I'm ashamed of myself. I must apologize for a statement I made in an earlier post. I made the statement  that I get a much higher quality jerky using whole muscle verses ground. After I read what I wrote I thought man that sounded like a real snooty remark. I really didn't mean it the way it's written. What I was trying to say was that my family and I prefer the texture of whole muscle jerky to ground meat jerky. I truely hope I didn't offend the folks here that make  jerky using ground meat, I'm quite sure they make a very high quality and delicious jerky. Please forgive me for my stupidity. Open mouth insert foot, that's me. (foot in mouth doesn't taste good, not even smoked)

Sorry
Mike


----------



## salmonclubber (Nov 17, 2005)

hi mike

hey dont apoligize here no need we all know people like different things i make both kinds of jerky using whole mussle and ground meat jerky they all turn out great i have been acoused of smoking up a pretty tasty boot a few times myself by a few freands who have tried my jerky besides you need to try a whole lot harder if you are going to offend me well you take care and have fun bye for now 
salmonclubber


----------



## bob-bqn (Nov 17, 2005)

Mike

I wholeheartedly agree with salmonclubber. You stated your preference and we are each entitled to like what we like. It didn't come off wrong on my end at all. 
	

	
	
		
		



		
		
	


	





 In fact, it is our differences that make each day a learning experience. Thanks for sharing your view and that recipe. 8)


----------



## brianj517 (Nov 17, 2005)

Hey Mike,

No harm, no foul. Your remark didn't seem snooty to me at all. Personal preference is a good thing, and sharing our individual experiences is what this forum is all about. Besides, while I prefer whole muscle jerkey too, I gotta tell ya that Bob's pictures sure set my mouth a' waterin'...
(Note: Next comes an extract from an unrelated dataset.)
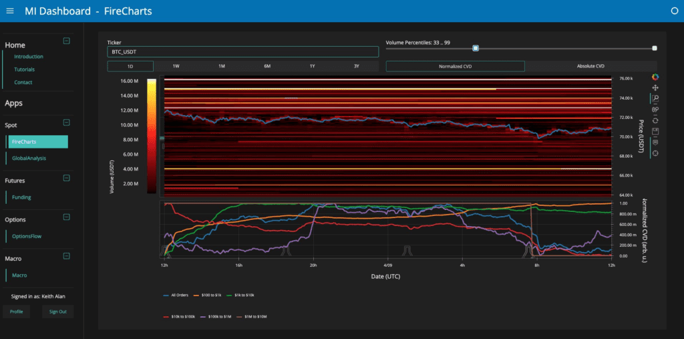Enable the Wheel Zoom tool

(655, 109)
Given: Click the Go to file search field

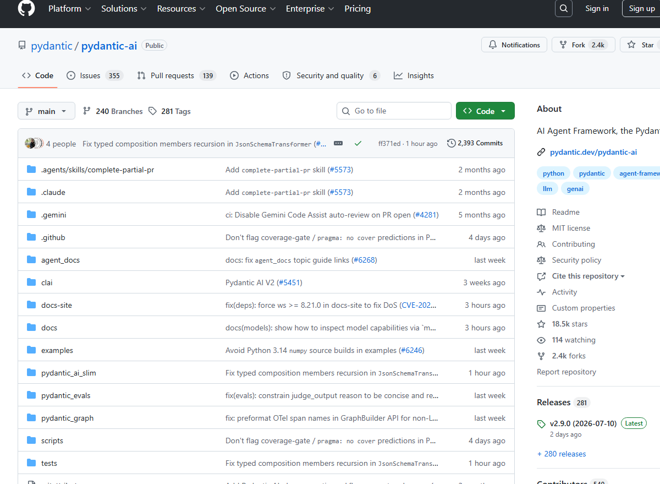Looking at the screenshot, I should pos(394,111).
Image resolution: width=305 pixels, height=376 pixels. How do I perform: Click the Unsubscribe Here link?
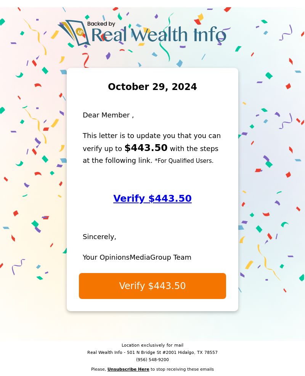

Thanks for sharing your recipe, too. It sounds pretty tasty, and I think I'll give it a try sometime soon.

Cheers,
Brian


----------



## Dutch (Nov 17, 2005)

Thanks for the recipe Mike.  It sounds like we share another hobby besides smoking meat.  I like to smoke up the shooting range too. In fact I have a quarterly qualification coming up the first week of Dec.  Well that will be another day shot :D - the only consolation is that it will be overtime.


----------



## mikeold (Nov 18, 2005)

Hey all, 
Thanks for being so understanding. Well a guy from work brought me 5 lbs of goose breasts. I'm gonna give the goose jerky a try next week. I'll let you all know how it turns out. Has anyone here every tried making it?

Mike


----------



## brianj517 (Nov 18, 2005)

I can't say that I've ever tried goos jerkey before, but it sounds interesting. I can't wait to hear about the results. Please be sure to let us know!

Cheers,
Brian


----------



## willkat98 (Nov 18, 2005)

Hey Bob,

Unless I missed something, do you have a recipe for the ground jerky?  I see you mentioned a kit, was it the High Mtn Cure or something else?

Is that a cookie shooter you use?

I only ask, because the jerky I've had is sliced from the rump roast, but I have a POS meat slicer that takes about 2 hours to clean.

The thought of a quicker method (oxymoron when making jerky, I know) or easier clean up, might be worth a try.


----------



## mikeold (Nov 20, 2005)

Update on Goose Jerky.

Finished the Goose jerky on Saturday. The texture of the meat seems to lend itself  well to making jerky, very similar to beef. Much better that other poultry. I smoked it with Hickory for about 3 hours. The jerky came out very good if you like the flavor of Goose.

Mike


----------



## Dutch (Nov 20, 2005)

Chi-Bill, I like to use a rump roast for making jerky too.  I'll let you in on an old meat cutters trick for hand slicing raw meat.  Just plop that roast onto a plastic cutting board and put it in the freezer till it's almost frozen*.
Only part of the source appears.